Les deux N7 se livrèrent ensuite à une fouille rapide du réduit bétonné, en vue de faire main basse sur tout ce qui pourrait les aider dans leurs combats encore à venir. Outre le Firestorm de Frost, qu'il garda en mains prêt à l'emploi, le lieutenant da Costa plaça également à sa hanche la mitraillette légère Tempête arrachée aux doigts crispés d'Arkoh Ravar. En bonne combattante biotique, le capitaine Keren se contenta quant à elle d'emporter le pistolet Prédateur de Frost. Pendant que Damon garnissait les pochettes de son ceinturon de cartouches thermiques et d'une paire de grenades à fragmentation, Saïda ne négligea pas de son côté de descendre coup sur coup trois cannettes trouvées dans le minibar de Ravar, afin de récupérer des forces mises à mal par ses récentes dépenses massives d'énergie biotique. Damon prit bien sûr également le temps de récupérer et de réinstaller les principaux modules militaires de son Omnitech: communication et brouillage, détection et furtivité... plus quelques nouveautés intéressantes trouvées sur place, en fouillant les casiers techniques de l'armurerie personnelle de Ravar. Saïda, elle, avait déjà employé tout l'espace mémoire disponible sur son propre Omnitech pour stocker un maximum de données dérobées dans les serveurs du PC souterrain.
Une fois que les deux combattants humains furent prêts à sortir – en se frayant un chemin par la force le cas échéant –, Saïda Keren se rapprocha de la console de communications externes du centre de commandement. Lors de leur reconnaissance à pied, elle et Damon avaient repéré une petite parabole dans l'enceinte clôturée du bunker: elle était probablement destinée à recevoir et émettre vers un relais de communication à effet de masse, discrètement établi sur l'une ou l'autre des lunes du système Faia, et spécifiquement dédié aux transmissions sécurisées des Soleils Bleus. La Spectre rappela à voix haute quelques éléments du briefing préparatoire, autant pour elle-même que pour Damon:
–- Lenks et Andrak attendent avec le second Kodiak, parés au décollage sur alerte, depuis la baie d'envol du SSV Citadel stationné en bordure du système. D'après les projections réalisées avant la mission, ils devraient arriver sur cible au-dessus de cette base environ vingt-huit minutes après avoir reçu notre signal.

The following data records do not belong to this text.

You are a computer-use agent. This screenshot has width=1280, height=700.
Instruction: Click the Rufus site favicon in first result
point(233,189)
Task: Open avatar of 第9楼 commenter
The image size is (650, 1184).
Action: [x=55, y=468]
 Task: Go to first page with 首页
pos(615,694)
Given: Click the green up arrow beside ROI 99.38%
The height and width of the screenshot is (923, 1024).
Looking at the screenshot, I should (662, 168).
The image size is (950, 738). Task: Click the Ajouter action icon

Damon prit quelques secondes pour se remémorer l'ensemble du circuit effectué au travers des différents niveaux de l'abri souterrain, sur les pas du lieutenant Eryx; puis il estima rapidement:
–- Ça nous prendra un peu moins d'un quart d'heure pour regagner la surface, en foutant le feu un peu partout derrière nous. Ce serait bien qu'on retrouve Feylin dans le campement, aussi; sinon, on la reverra surement au moment de l'arrivée du Kodiak et de l'embarquement...
–- Ça devrait le faire, considéra Saïda d'un ton optimiste, tandis qu'elle pianotait sur la console de communications. Bon, l'appel est lancé... Ah, signal en retour, confirmation de Lenks... Compte à rebours enclenché... Top! Vingt-huit minutes tout juste avant extraction!
La Spectre venait d'activer le mode Chronomètre de son Omnitech. Damon, de son côté, avait déjà amorcé son Firestorm. Il pointa d'abord le lance-flammes en direction du grand bureau d'Arkoh Ravar, nettoyé par l'onde de choc biotique de toutes les babioles kitsch que le Butarien y avait empilées, et derrière lequel son corps reposait à présent avec ceux de ses acolytes. Juste avant d'activer la projection de plasma embrasé, Damon se fendit d'un clin d'œil réjoui en direction de sa patronne:
–- Y a quand même des jours où j'adore vraiment ce boulot!